* **Texte extrait**:
● ● ●

Le représentant a souligné que le lien entre l’humanitaire, le développement et la paix doit occuper une place prééminente, ajoutant que la planification coordonnée de l’aide humanitaire, de la coopération au développement et de la consolidation de la paix constitue un élément clef de la prévention.
De son côté, le Conseil de sécurité est bien équipé avec des mécanismes qui, soutenus par les conseillers pour la paix et le développement, se sont avérés aptes à renforcer l’édification de l’État par le biais d’une bonne gouvernance, a estimé le représentant. Ces conseillers ont soutenu la stabilisation par la primauté du droit et la mise sur pied d’institutions résilientes, et sont indispensables à la participation pleine, égale et significative des femmes et des jeunes aux processus de paix et de sécurité, a‑t‑il soutenu. La Slovénie, qui entrera en janvier au Conseil de sécurité comme membre élu pour deux ans, est prête à collaborer au sein du Conseil et au-delà pour intégrer les efforts de développement dans des mandats de maintien de la paix flexibles et adaptatifs, axés sur le renforcement des capacités et les partenariats locaux, qui sont essentiels pour harmoniser les efforts de sécurité et de développement. C’est ainsi que les investissements dans la paix se traduiront par un développement à long terme, inclusif et durable, a conclu le représentant.
M. MICHAEL KAPKIAI KIBOINO (Kenya) a souligné qu’il est largement reconnu que la pauvreté, qui découle du sous-développement et des inégalités socioéconomiques, figure en bonne place parmi les causes profondes des conflits, de l’insécurité et de la fragilité, comme en témoigne l’omniprésence de conflits et de l’instabilité dans certaines régions d’Afrique, notamment au Sahel, dans la Corne de l’Afrique et dans la région des Grands Lacs.
La meilleure défense contre les conflits est un développement inclusif qui ne laisse personne de côté, a fait valoir le représentant, qui a appelé le Conseil de sécurité à toujours tenir compte des dimensions économiques, politiques et sociales des conflits et à abandonner ses approches de stabilisation à court terme pour se concentrer sur des solutions à long terme spécifiques à chaque contexte de conflit, y compris celles qui reconnaissent le rôle et les besoins uniques des femmes et des jeunes. Le Conseil pourrait recalibrer les mandats des missions de maintien de la paix et des missions politiques spéciales afin qu’elles jouent un rôle plus efficace dans la prévention de la reprise des conflits, a‑t‑il également suggéré. Ces missions peuvent s’associer aux pays d’accueil pour faciliter une reconstruction inclusive au niveau de la communauté, en servant de pivot au lien entre le maintien de la paix, la consolidation de la paix, le développement, la paix et la stabilité politique.

● ● ●

* **Données enregistrées**:

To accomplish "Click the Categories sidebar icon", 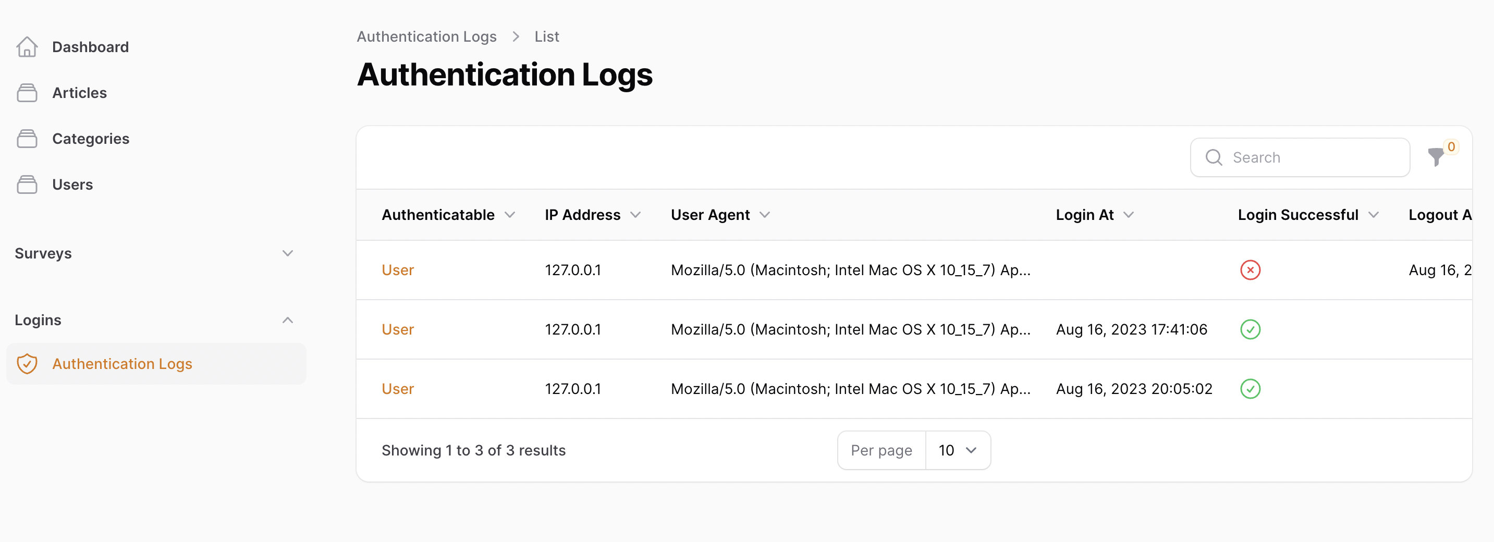I will pos(27,138).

● ● ●

* **Énoncé de l'exercice**: Pouvez-vous transcrire à l'identique, dans le texte extrait, tout ce qui va de « Le représentant a » jusqu'à « de la prévention. » inclus ? Le matériel est indépendant du texte extrait.

* **Corrigé détaillé**:
Le représentant a souligné que le lien entre l’humanitaire, le développement et la paix doit occuper une place prééminente, ajoutant que la planification coordonnée de l’aide humanitaire, de la coopération au développement et de la consolidation de la paix constitue un élément clef de la prévention.